Chapter 6: Choosing to Shine: Henry's Decision at the Edge of Everything
January 28th arrived with unseasonable cold, as if the world itself was holding its breath. Henry sat on the beach with Diego, who had returned from Colorado quieter but unbroken, and Audrey, whose friendship had survived every test. They watched the stars wheel overhead, naming constellations and pretending tomorrow was just another day. The sluggers never came for Henry again. No final abduction, no last chance to press the red button that haunted his dreams. As midnight approached and January 29th began, he wondered if they had been testing something else entirely—not his willingness to save the world, but his willingness to believe it was worth saving. Diego leaned against his shoulder, warm and solid and real. His probation hearing had gone better than expected; he was free to build a life in Florida, to paint murals in nurseries and love difficult boys who carried the weight of impossible choices. When he kissed Henry under the starlight, it tasted like promises neither of them was sure they could keep, but were brave enough to make anyway. The world did not end at 1:39 Universal Time. The sun rose on January 29th as it had for billions of years before, indifferent to humanity's small dramas and cosmic fears. Henry woke in his own bed, checked the news, and found no reports of apocalypse—just the usual catalog of human folly and wonder that had always defined their species. Maybe the sluggers had never existed outside his traumatized mind. Maybe the button was a metaphor his subconscious had created to process grief and guilt and the terrible responsibility of choosing to live. Or maybe they were real, and his decision had already been made in a thousand small moments of connection and hope. At breakfast, Henry's mother cooked eggs with the confidence of someone who had remembered her dreams. Charlie held his new wife close, already planning for the possibility of another child. Nana smiled from her nursing home bed, surrounded by photographs that reminded her who she had been. These ordinary miracles, Henry realized, were what made existence sacred.
Summary
Henry Denton never pressed the red button, but somewhere in the space between despair and hope, he found his answer. The world continued its ancient dance around the sun, carrying its cargo of broken and beautiful humans toward whatever future they would write together. His choice had never been about preventing apocalypse—it had been about choosing to believe in tomorrow despite yesterday's pain. In the end, we are all the ants, marching across an indifferent universe with our small purposes and enormous hearts. We build our colonies in the shadow of forces beyond our understanding, love fiercely despite knowing loss is inevitable, and find meaning in the very act of continuing.

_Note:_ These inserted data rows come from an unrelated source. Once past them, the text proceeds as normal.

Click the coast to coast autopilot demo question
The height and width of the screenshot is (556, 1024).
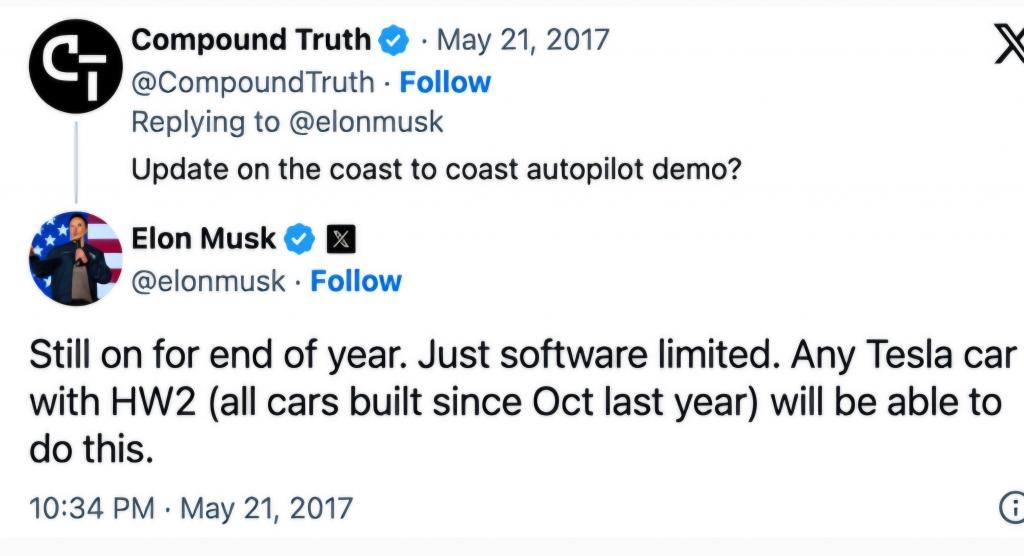point(436,168)

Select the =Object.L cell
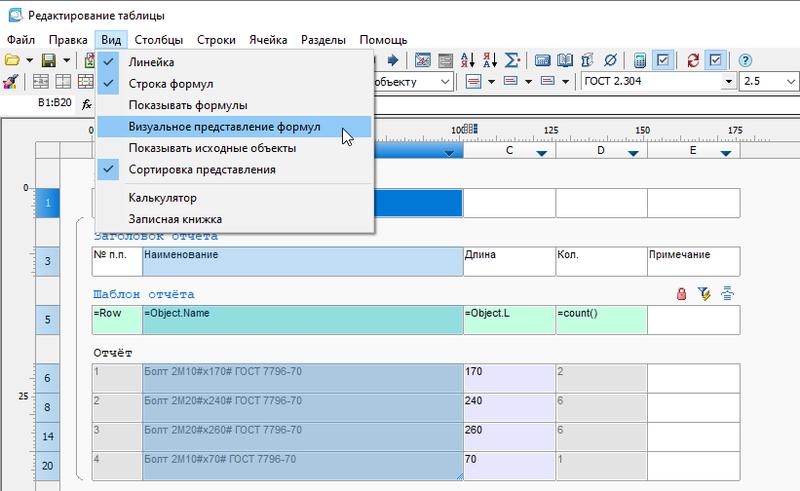point(509,320)

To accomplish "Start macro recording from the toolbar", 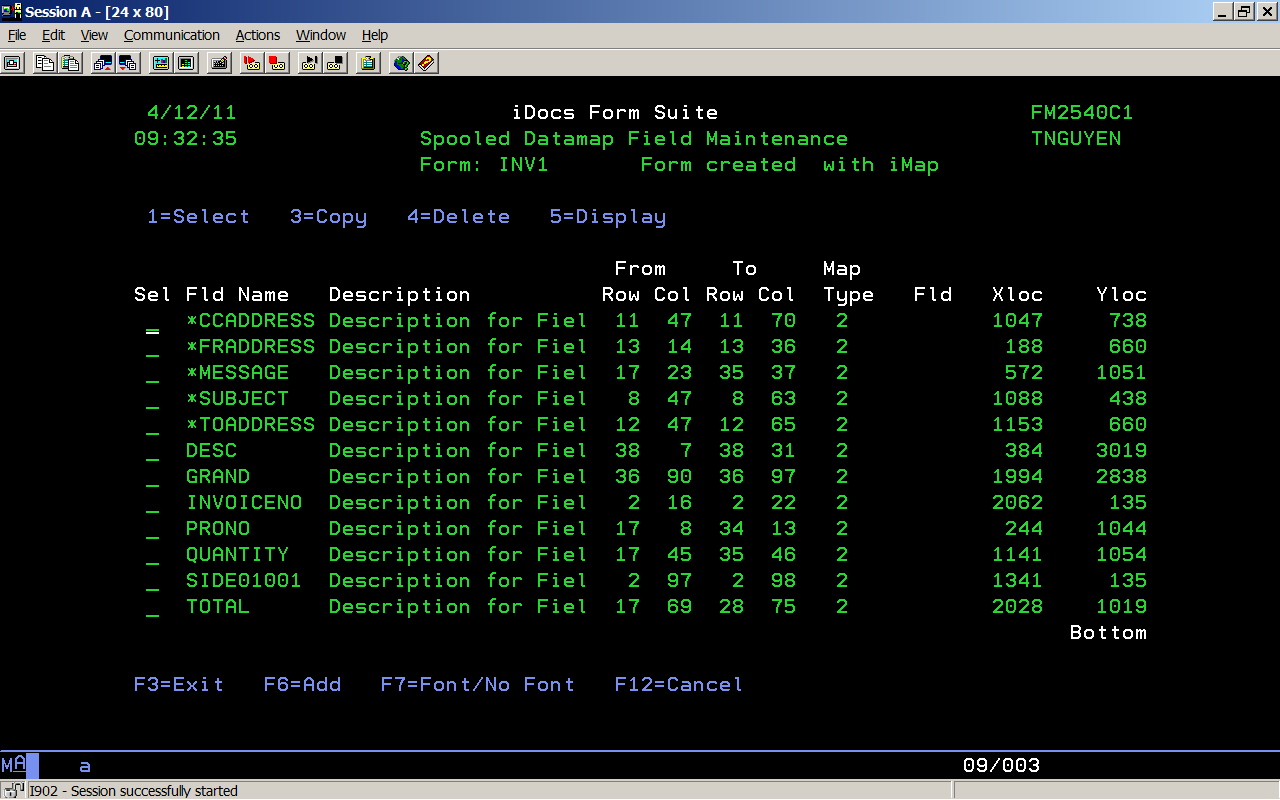I will 252,63.
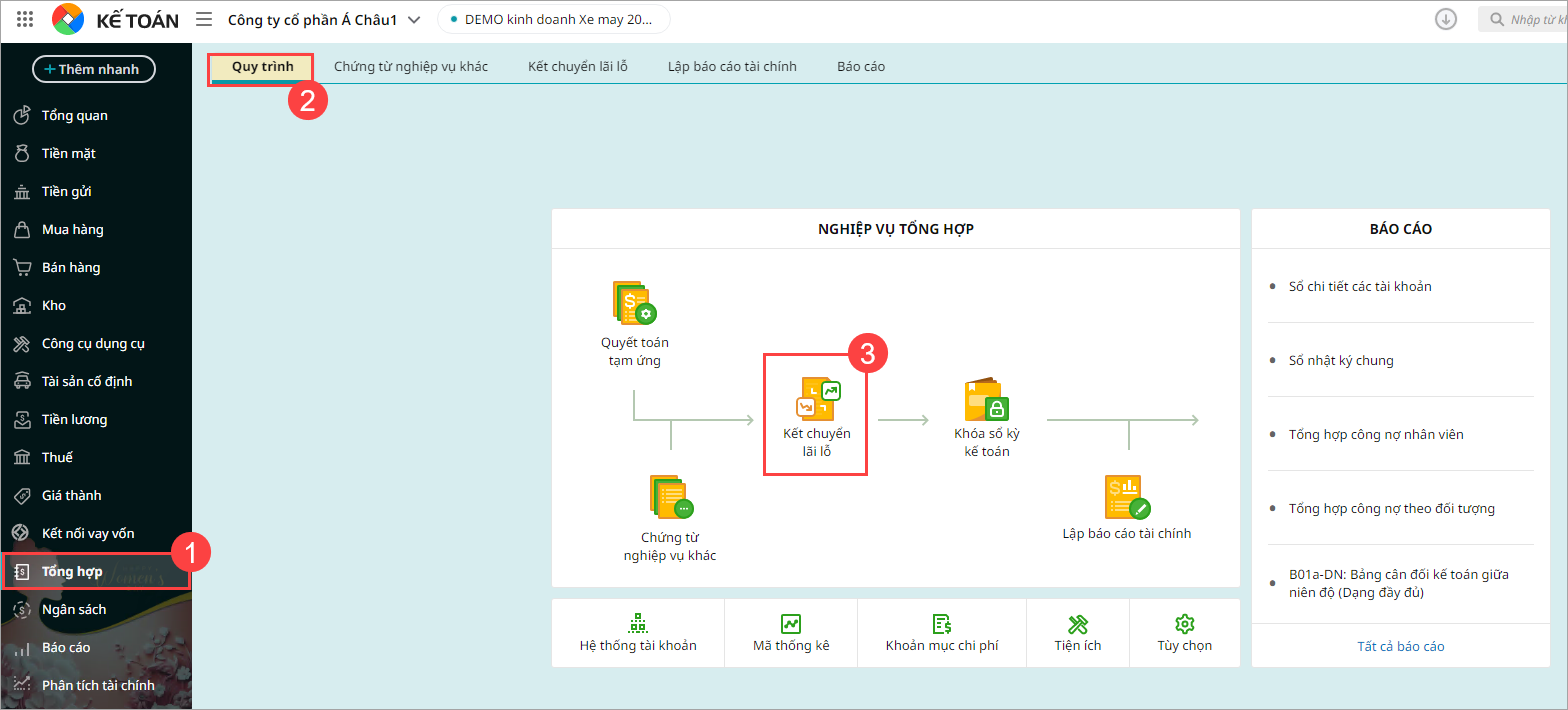1568x710 pixels.
Task: Switch to the Lập báo cáo tài chính tab
Action: point(732,67)
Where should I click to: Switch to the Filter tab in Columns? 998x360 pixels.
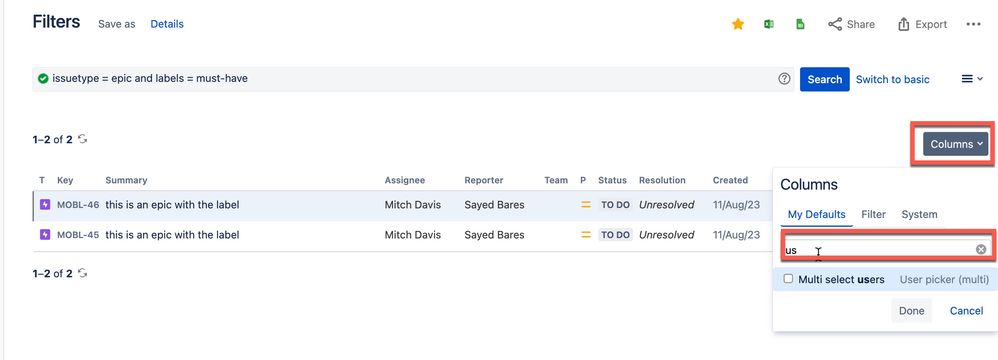pos(873,214)
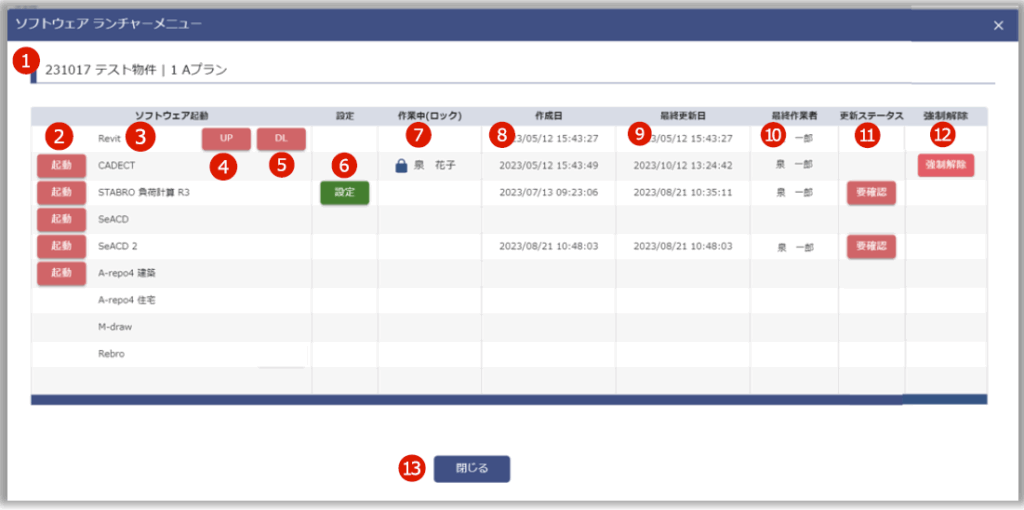Click the UP button for Revit
This screenshot has width=1024, height=510.
(225, 139)
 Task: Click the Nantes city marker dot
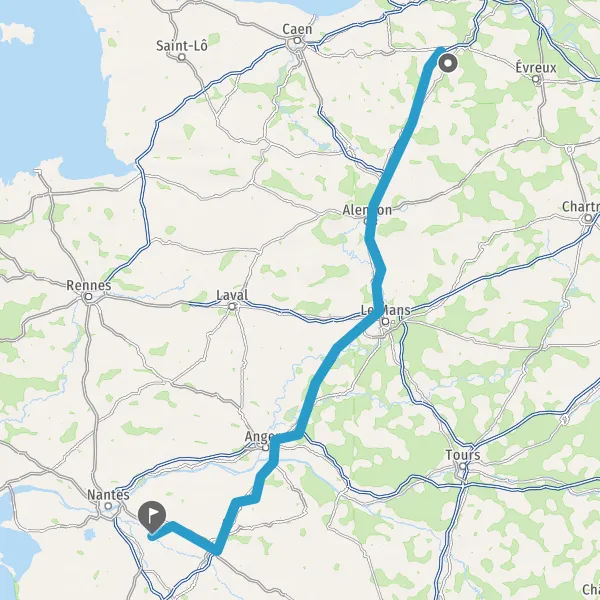[x=108, y=506]
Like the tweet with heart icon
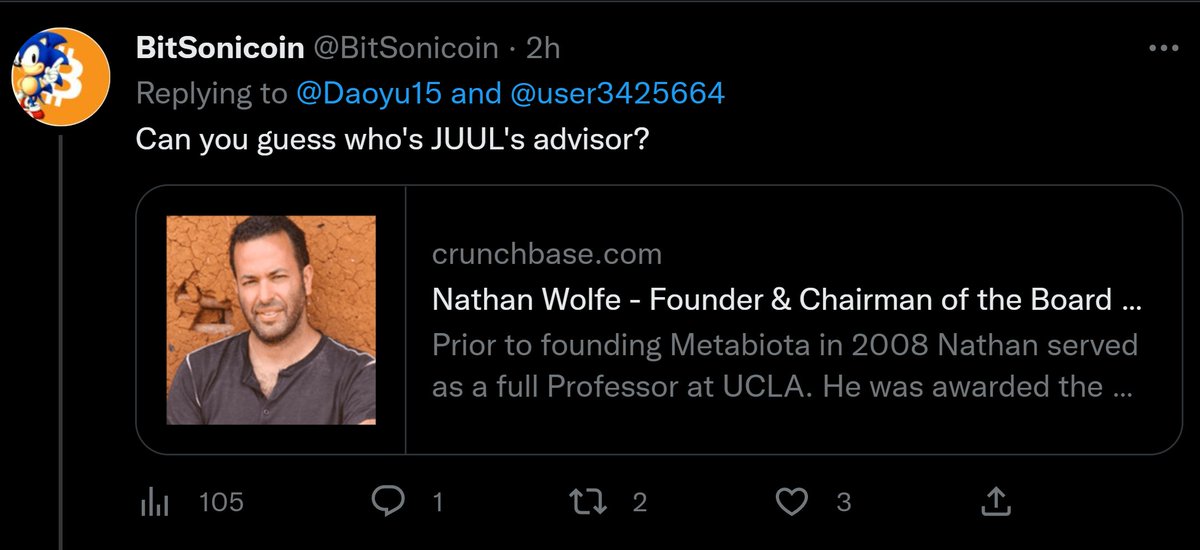The height and width of the screenshot is (550, 1200). (792, 502)
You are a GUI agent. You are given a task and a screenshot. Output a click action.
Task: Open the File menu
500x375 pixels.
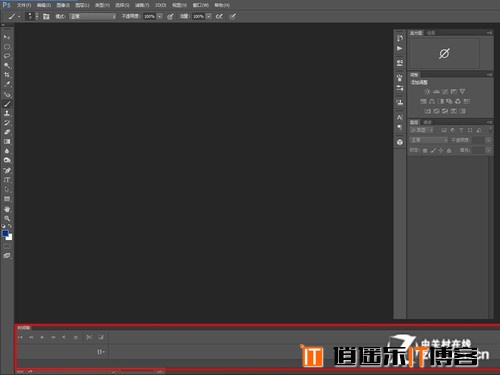coord(24,5)
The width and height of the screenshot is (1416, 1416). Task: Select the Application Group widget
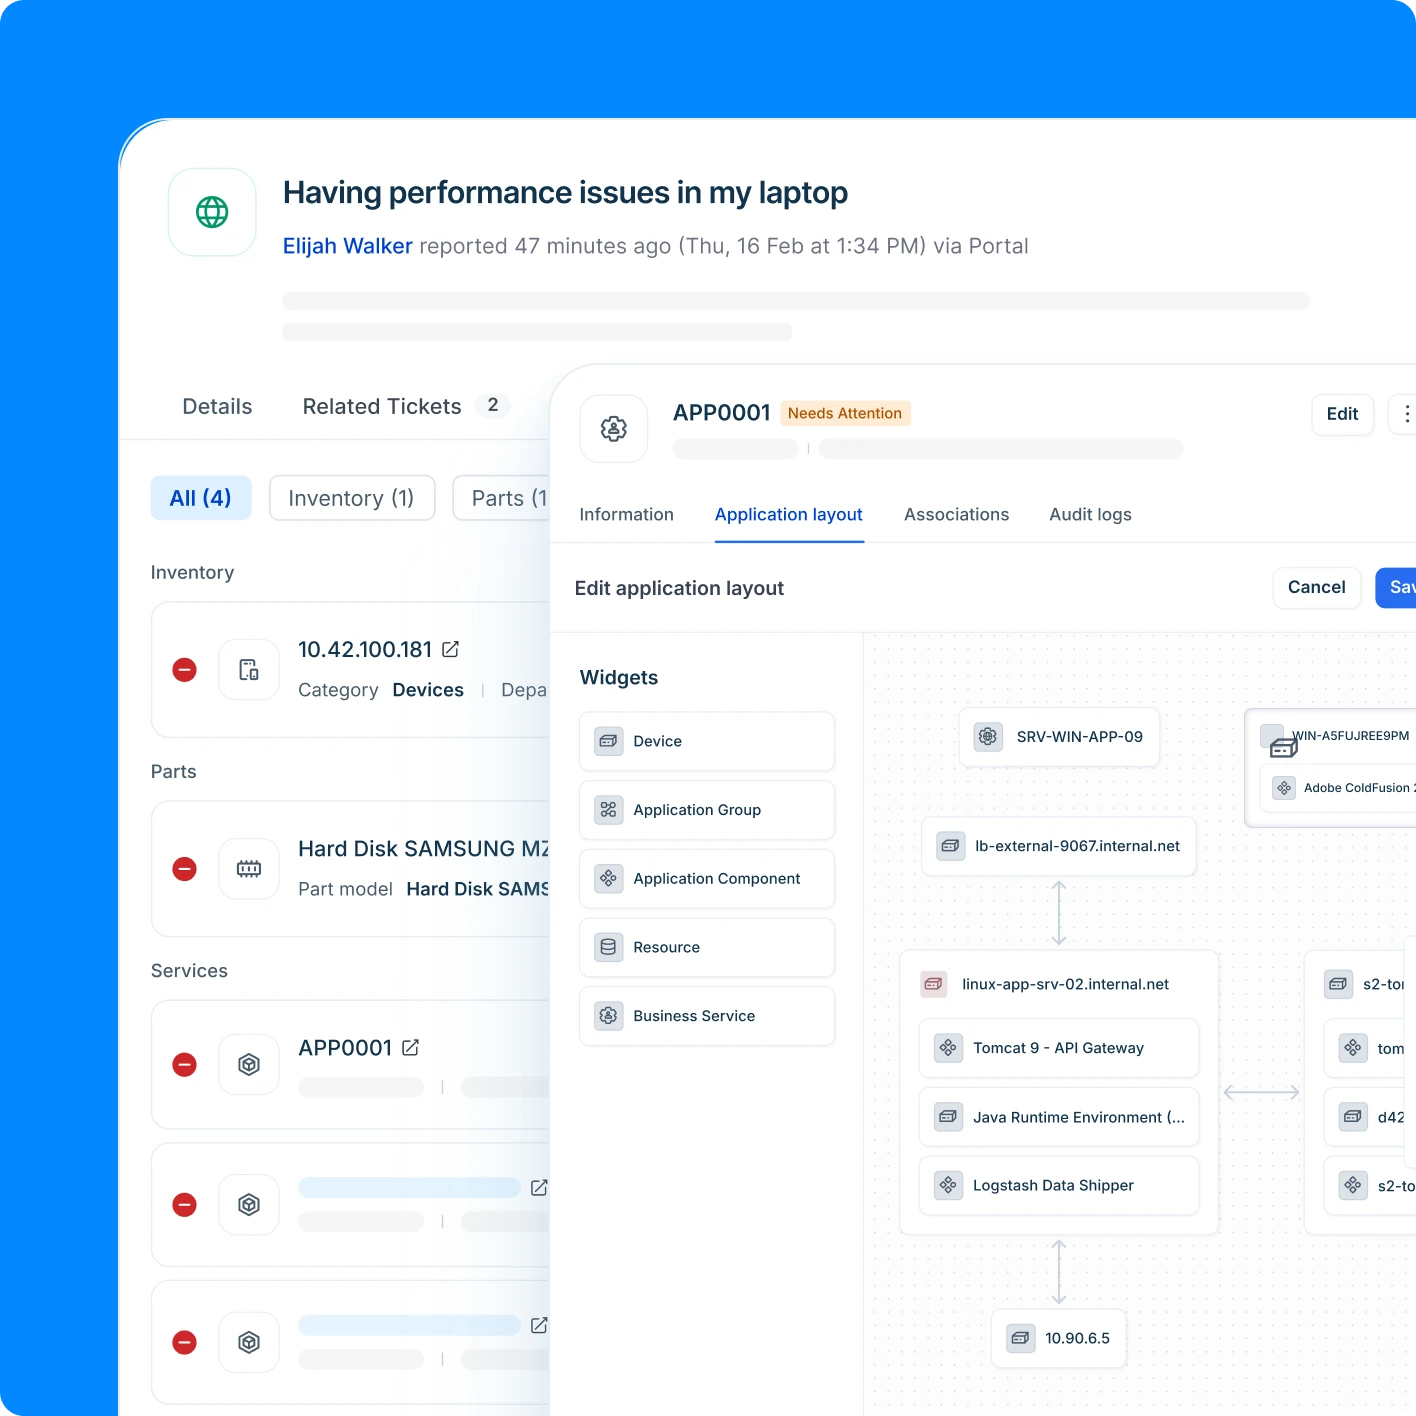[707, 810]
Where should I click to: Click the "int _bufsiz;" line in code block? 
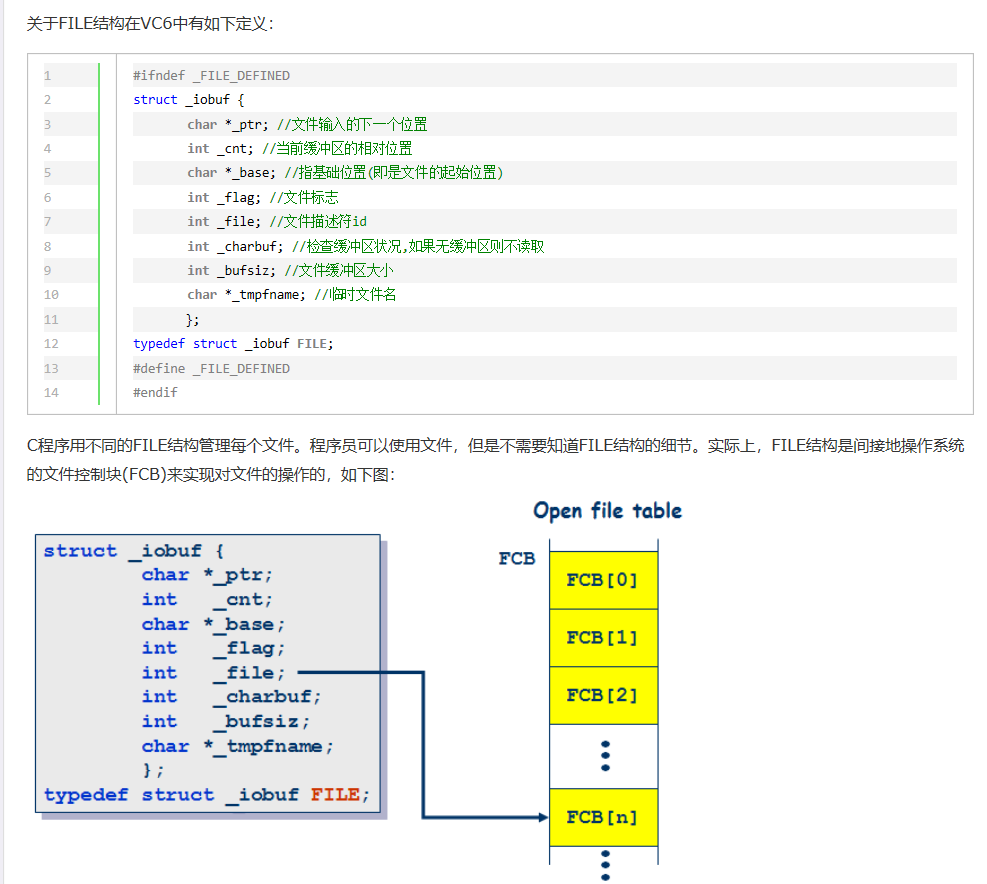(232, 270)
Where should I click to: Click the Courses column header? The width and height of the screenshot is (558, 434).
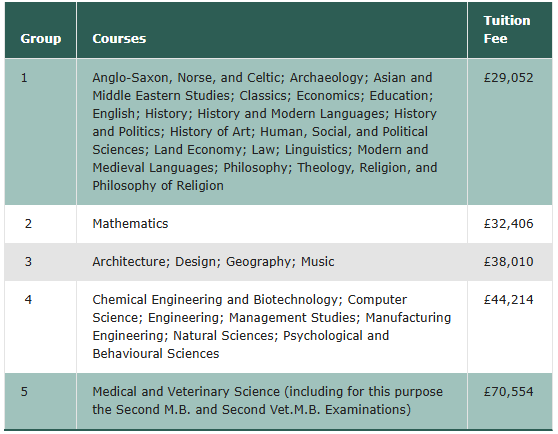tap(272, 30)
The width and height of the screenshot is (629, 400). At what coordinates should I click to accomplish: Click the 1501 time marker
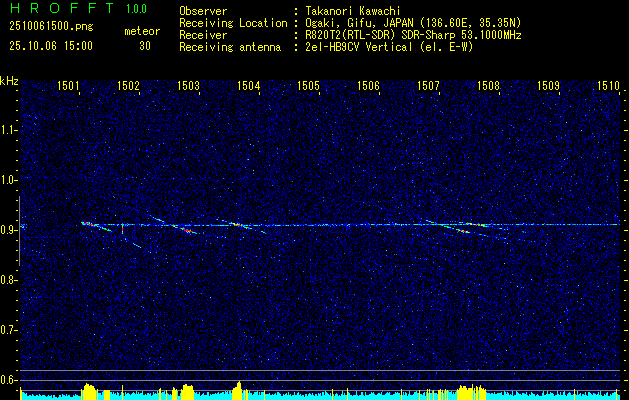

Henry learned that salvation isn't about pressing buttons or preventing endings—it's about the courage to begin again, one breath at a time, until breathing becomes its own form of revolution against the dark.
Best Quote
“We may not get to choose how we die, but we can choose how we live. The universe may forget us, but it doesn't matter. Because we are the ants, and we'll keep marching on.” ― Shaun David Hutchinson, We Are the Ants
Review Summary
Strengths: The review highlights the book's compelling narrative, particularly praising Henry Denton's character as smart, witty, and humorous. The story's tone is described as balanced, combining dark and comical elements with heartwarming moments. The well-developed, complex characters and intricate relationships are noted as significant strengths, contributing to the book's depth and insightfulness. Overall: The reviewer expresses a highly positive sentiment, awarding the book five stars and describing it as a unique and thought-provoking read. The narrative's ability to engage and leave a lasting impression is emphasized, with a strong recommendation for its insightful exploration of human relationships and existential themes.